Source records:
****************************************

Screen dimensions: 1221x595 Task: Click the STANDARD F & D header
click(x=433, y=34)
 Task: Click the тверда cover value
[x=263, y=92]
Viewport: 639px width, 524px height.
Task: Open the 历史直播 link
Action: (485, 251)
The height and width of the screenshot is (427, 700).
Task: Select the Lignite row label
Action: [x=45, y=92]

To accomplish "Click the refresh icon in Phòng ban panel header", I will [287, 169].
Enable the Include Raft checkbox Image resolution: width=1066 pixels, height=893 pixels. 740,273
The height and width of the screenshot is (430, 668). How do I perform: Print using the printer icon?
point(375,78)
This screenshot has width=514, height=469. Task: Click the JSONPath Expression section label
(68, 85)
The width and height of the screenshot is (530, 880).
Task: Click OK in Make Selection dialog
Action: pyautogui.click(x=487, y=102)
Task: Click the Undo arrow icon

****************************************

### Task details
Output every record exactly as written, with nothing dropped.

### Response to the exercise
Screen dimensions: 1221x595 Task: Click the STANDARD F & D header
click(x=433, y=34)
 Task: Click the тверда cover value
[x=263, y=92]
Viewport: 639px width, 524px height.
Task: Open the 历史直播 link
Action: (485, 251)
The height and width of the screenshot is (427, 700).
Task: Select the Lignite row label
Action: [x=45, y=92]

To accomplish "Click the refresh icon in Phòng ban panel header", I will [287, 169].
Enable the Include Raft checkbox Image resolution: width=1066 pixels, height=893 pixels. 740,273
The height and width of the screenshot is (430, 668). How do I perform: Print using the printer icon?
point(375,78)
This screenshot has width=514, height=469. Task: Click the JSONPath Expression section label
(68, 85)
The width and height of the screenshot is (530, 880).
Task: Click OK in Make Selection dialog
Action: pyautogui.click(x=487, y=102)
Task: Click the Undo arrow icon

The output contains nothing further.